Burkhardt said, 'She is no longer the same as she was. But I'm still in love with her. Every time I go back home, I think it's a sad moment.'
Nothing can stop 90-year-old Peter Burkhardt from cycling all the way to meet the love of his life. Peter's wife is 17 kilometers away in a hospice in Apeldoorn. "Cold doesn’t bother me and with rain, you can put on a rain jacket. If it's really bad I’ll take a cab and else one of my sons will bring me. So I’ll always get to my wife," said Burkhardt in an interview posted by @u/kleutscher. When asked why is he doing this, he said, "Because I want to see my wife and be with her. We are married for 63 years so then you want to be together."
It takes him an hour to cycle to the hospice from Diepenveen where he stays and an hour to cycle back. Burkhardt gets ready in his outfit which is a blue (ski) suit with a body warmer on top. He looks left and right and cycles the roundabout at Zwolseeweg in Deventer. He then crosses a railway bridge, goes up a steep slope and finally takes a straight road toward his final destination, as reported by De Stentor. Burkhardt has been going to Apeldoorn for the past seven years. He said, “I have to take the situation as it is. I just want to be with her every day. I just can't miss her. I did it by car for a while. But even then I alternated it with the bike."
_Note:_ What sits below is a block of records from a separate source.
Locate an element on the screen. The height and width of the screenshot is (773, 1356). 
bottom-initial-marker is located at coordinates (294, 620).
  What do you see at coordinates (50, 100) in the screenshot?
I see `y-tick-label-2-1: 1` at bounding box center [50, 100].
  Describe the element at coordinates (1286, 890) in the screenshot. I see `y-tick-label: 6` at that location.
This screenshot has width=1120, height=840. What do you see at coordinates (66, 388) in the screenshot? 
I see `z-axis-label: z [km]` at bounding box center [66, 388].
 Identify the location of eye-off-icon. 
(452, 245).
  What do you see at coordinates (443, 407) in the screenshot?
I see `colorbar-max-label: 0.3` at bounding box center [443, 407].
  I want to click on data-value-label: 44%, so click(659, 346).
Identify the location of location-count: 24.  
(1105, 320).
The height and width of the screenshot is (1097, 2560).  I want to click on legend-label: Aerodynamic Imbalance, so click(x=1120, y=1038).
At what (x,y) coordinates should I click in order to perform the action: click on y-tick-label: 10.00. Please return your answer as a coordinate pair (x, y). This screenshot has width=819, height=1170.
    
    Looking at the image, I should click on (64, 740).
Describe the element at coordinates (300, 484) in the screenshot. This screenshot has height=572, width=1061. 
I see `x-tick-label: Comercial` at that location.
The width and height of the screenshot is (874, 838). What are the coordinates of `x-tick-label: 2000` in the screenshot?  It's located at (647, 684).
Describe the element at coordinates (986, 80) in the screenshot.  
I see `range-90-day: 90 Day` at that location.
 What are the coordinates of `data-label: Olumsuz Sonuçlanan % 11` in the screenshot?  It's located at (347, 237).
Every morning, he packs his tricycle in the shed in his house as he hasn't had a car for some time. Moreover, his driver's license was not approved. He had his cycle in the shed so he took it out for the travel. Burkhardt has covered more than 40,000 kilometers in more than three years, which he finished in December last year. He sometimes does take more than an hour to reach Apeldoorn. He said, “It takes me about an hour. But in the heavy wind for a little more than an hour."
"Without support, I really wouldn't make it anymore." He doesn't find the ride dangerous at any time of the day or night. However, he thinks the cycle path on the railway bridge at Deventer is too narrow. He wants them to do something about it. He said, “It really is a disaster. You can barely get past each other there with the two of you." Burkhardt knows that he is getting older and he agreed that there were many things that he could do 5-6 years ago but now he can't. He said, “I hope I can keep doing it. I walk a lot less now, but cycling is still going well.'' He was asked if his wife knows what he does for her every day. He said, "No, not that. It is completely outside her realm of experience. But when I'm back, I notice that she gives me a very nice hug every now and then."
His only motivation to do this is in Apeldoorn. Burkhardt said, “I want to see her, hear her voice. When I enter the nursing home I immediately know where she is. She is no longer the same as she was. But I'm still in love with her. Every time I go back home, I think it's a sad moment."
His children are proud of what their father does every day and they encourage him to do it. His son Wouter Burkhardt said, "I think they keep each other alive with this. I hope my father inspires other people with this."